The "Better-Farming Train" slides through the wheat fields and small towns of 1930s Australia, bringing advice to farmers. Amid the swaying cars full of cows, pigs, and crops, a strange and swift seduction occurs between Jean Finnegan, a sewing instructor, and Robert Pettergree, a scientist with an unusual taste for soil. In an atmosphere of heady idealism, they settle in the impoverished Mallee farmland with the ambition of transforming the land through science.

In luminous prose Tiffany writes about the challenges of farming, the character of small towns, the stark and terrifying beauty of the Australian landscape, and the fragile relationship between man, science, and nature. This is a sensual and startlingly original debut that establishes Carrie Tiffany as one of the great new voices in fiction.

Product Details

ISBN-13: 9780743286381
Publisher: Scribner
Publication date: 07/10/2007
Edition description: Reprint
Pages: 240
Product dimensions: 5.25(w) x 8.00(h) x 0.70(d)

About the Author

Carrie Tiffany has won numerous prizes in Australia, including the Victorian Premier's Award for an Unpublished Manuscript and the Australian Book Review Short Fiction Award. In her early twenties she worked as a park ranger in the red center and now lives in Melbourne, where she works as an agricultural journalist. The Sydney Morning Herald named Everyman's Rules for Scientific Living debut of the year.

Read an Excerpt

Chapter One: The Better-Farming Train Brings Science to the Man-on-the-Land

1934

There are days of slow chugging through the wheat. I look out the window at the engine as it rounds a bend. Living on a train is like living inside the body of a snake. We are always leaning into the curves, always looking forwards, or backwards, never around. Here we are arriving at some tiny siding, just a few neat-edged buildings and their sharp shadows. Here we are again, a few days later, pulling away, all of us craning out the windows, gazing down the long canyon of railway line.

Sometimes a grateful farmer, or his son, will run a length beside us, waving his hat and grinning and calling out, "Three cheers for the Better-Farming Train," as if we are going to war. In those few days at Balliang East or Spargo Creek or Bendigo we make a place like somewhere else. Somewhere new.

The children say, "Look, a circus, look at the tent, look at the animals."

Time moves differently around us. Our lecturettes, illustrated with lantern slides, show the same farmer, time after time, about his chores. There he is, before breakfast, caring for his dairy herd in the wet hills of Mirboo North. A row of Eaglehawk graziers watches him closely and they bray with disbelief at the lush green of the pasture, although the slide is in black and white.

"Again," the men say. "We want to see it again."
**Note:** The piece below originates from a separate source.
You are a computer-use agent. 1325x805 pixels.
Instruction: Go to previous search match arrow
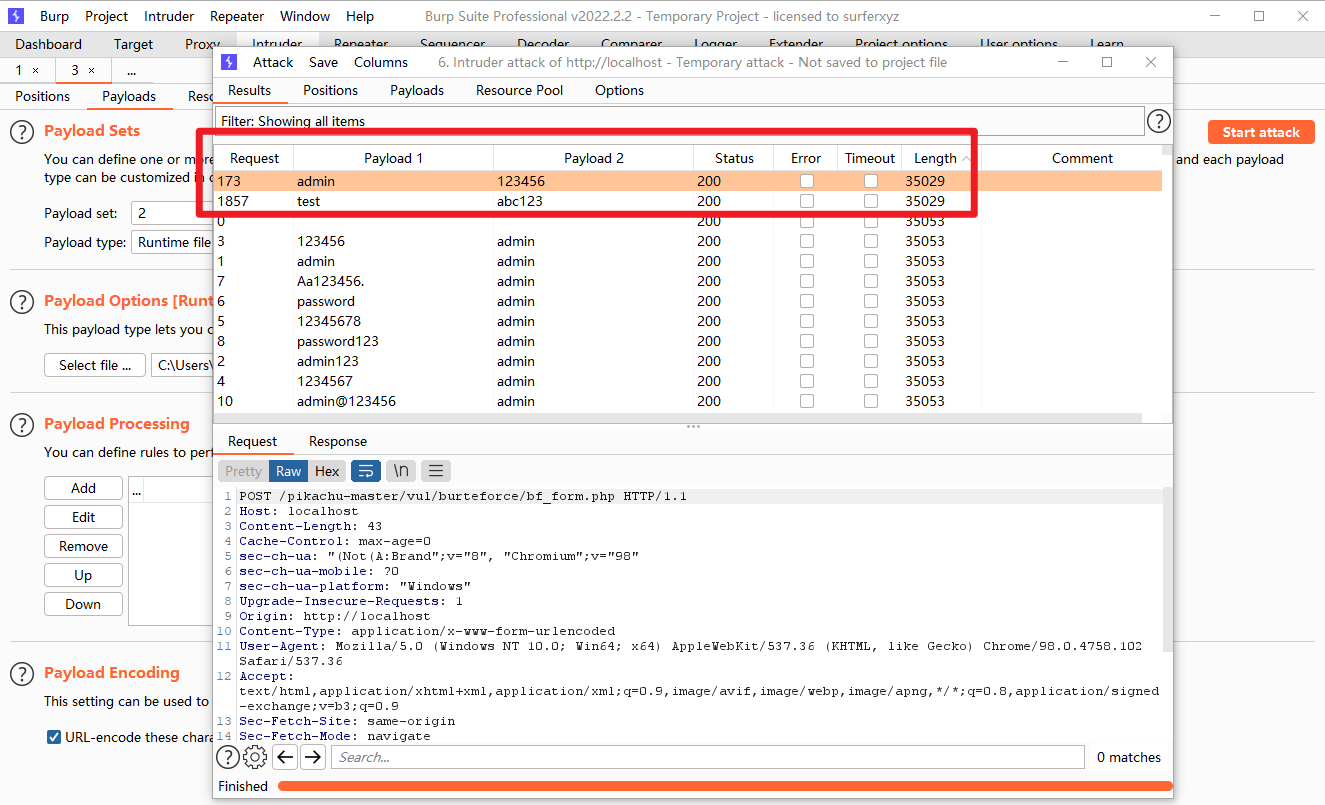[285, 757]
We bring to each town new sizes and shapes and colors. Beasts broader than they are high; cows with giant dangling udders whose teats brush the ground like the fingers of a glove; fleece-laden sheep like walking muffs; wheat grown so high by colorless chemicals it reaches the waist of the tallest man. Our fruits and vegetables on display are large and smooth and perfectly formed. They gleam, inviting touch, and give off a sweet, waxy aroma.

The women's car is at the end. Fourteen cars of stock and science and produce and then us, a shiny afterthought: infant welfare, cookery, and home sciences. My colleagues — Sister Crock, head of "women's subjects," and Mary Maloney, lecturer in cooking — complain about our position. Or rather Sister Crock complains. She says it is a question of cinders. When the train turns a corner cinders blow back through our windows into our kitchen, onto my dressmaking dummies, dressed and swaying.
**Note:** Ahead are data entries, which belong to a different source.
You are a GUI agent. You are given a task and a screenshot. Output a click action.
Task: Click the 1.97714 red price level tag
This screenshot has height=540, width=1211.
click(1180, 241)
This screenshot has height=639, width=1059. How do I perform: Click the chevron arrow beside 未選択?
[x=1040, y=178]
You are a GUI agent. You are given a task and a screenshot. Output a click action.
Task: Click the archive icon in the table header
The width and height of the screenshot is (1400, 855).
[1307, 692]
Mary Maloney and I smirk. Because she raises this complaint in the Mallee, where we chug along for days, as if drugged, pushing through the endless wheat. There are no corners, no hills, no ridges, no edges to anything. At the Minyip siding I notice that the men of the wheat districts are straight-backed and stiff-necked. Many seem dazed at the sight of us. They are men with no experience of corners.

The cinders are not the real reason Sister Crock complains. Being at the end means that when we have finished our lectures at one town and packed up to travel to the next, we must walk through all the agricultural cars to the sitting car up front. Sister Crock says when a lady travels she must be seated. She says, "Oh lordy, lordy," clapping a white handkerchief to her nose in the pig car.
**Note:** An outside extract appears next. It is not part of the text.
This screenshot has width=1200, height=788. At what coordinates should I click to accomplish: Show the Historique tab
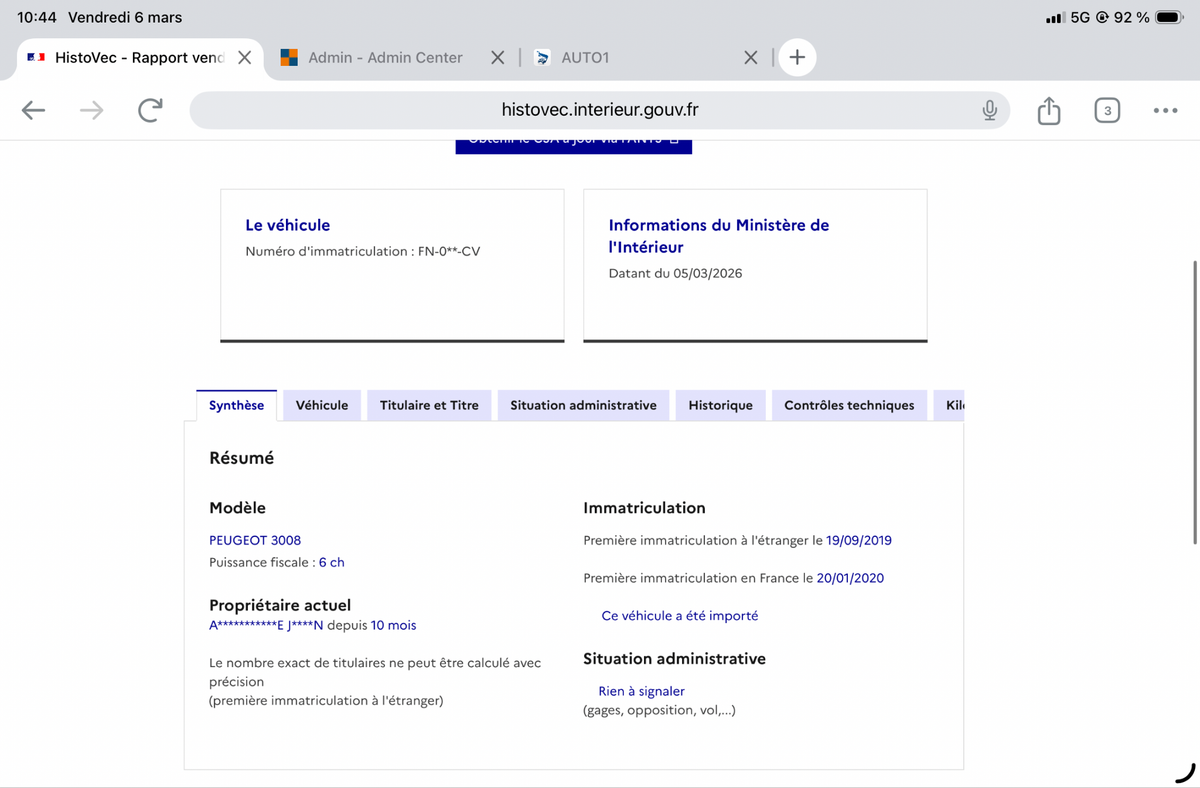coord(720,405)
Each car is a tunnel of smell. The air moves in through open slats, across the beasts, across us walking up the aisles, and then mixes together behind the train into a heady, steamy cloud. Only the animals grazing in the paddocks as we pass can unmingle the odors and reply in loud yearning to a juicy cow or the sharp piss of a colt in his prime.

We jam Sister Crock between us. Mary is on shit alert. She says, "Jump now, Sister," as a huge Border Leicester ram aims a clod of pellets in front of us. They fall like marbles and we hop about on our toes to avoid them. Sister Crock shakes her head. We have an effect on the animals. It's not just the shit; they moo and bah and grunt and bellow at us, even after we've gone, but perhaps a little more forlornly.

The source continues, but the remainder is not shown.